Самолет «ВВС-1» как бы повис над посадочной полосой базы Эндрюс недалеко от Вашингтона, словно ожидая, что его колеса вот-вот мягко коснутся бетона и он снова будет на американской земле. Пока он тормозил и разворачивался, чтобы подъехать к зданию аэропорта, на экране появился диктор, который вновь рассказывал о речи президента перед отлетом из Москвы двенадцать часов тому назад.

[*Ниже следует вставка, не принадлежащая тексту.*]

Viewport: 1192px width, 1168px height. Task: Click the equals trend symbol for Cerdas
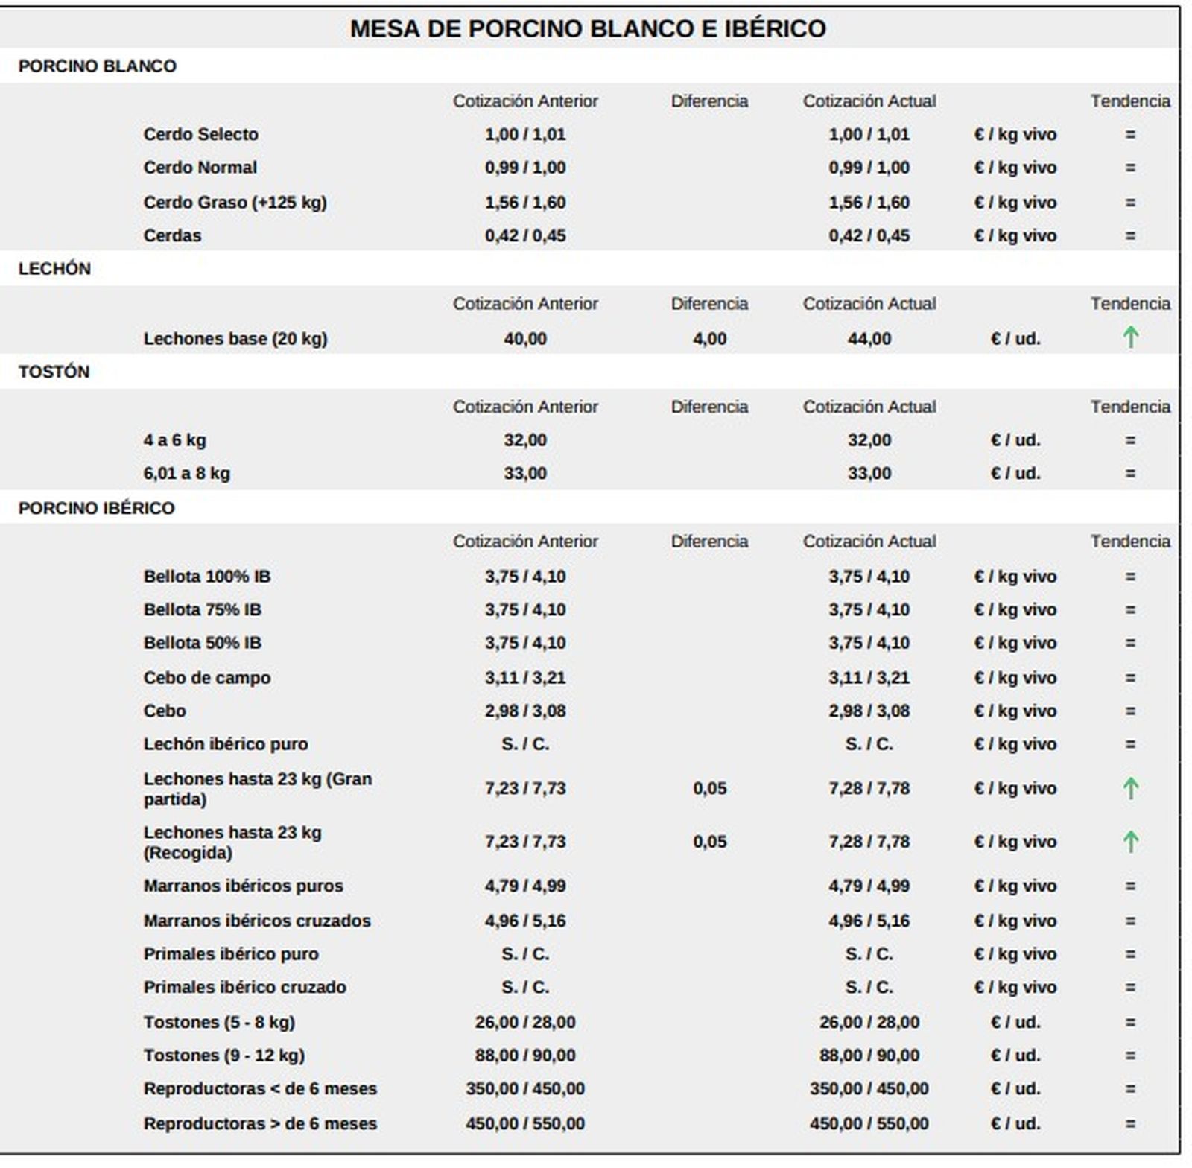1130,236
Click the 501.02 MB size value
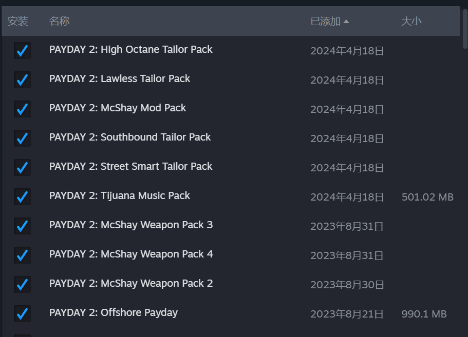This screenshot has width=468, height=337. pyautogui.click(x=427, y=197)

Как будто, чтобы подтвердить слова диктора, бригада Си-Эн-Эн, в распоряжении которой было десять минут до полной остановки самолета, снова показала выступление Президента Кормэка на русском языке с английскими субтитрами, восторженных работников аэропорта и милиционеров, а также Михаила Горбачева, обнимающего американского руководителя.
Серые, как туман, глаза Сайруса Миллера не моргнули, скрывая даже в собственном кабинете его ненависть к патрицию из Новой Англии, который неожиданно прорвался на пост президента год тому назад, а сейчас шел к разрядке с русскими еще быстрее, чем на это мог решиться Рейган. Когда Президент Кормэк появился на трапе самолета и оркестр заиграл приветственный марш, Миллер презрительно усмехнулся и выключил телевизор.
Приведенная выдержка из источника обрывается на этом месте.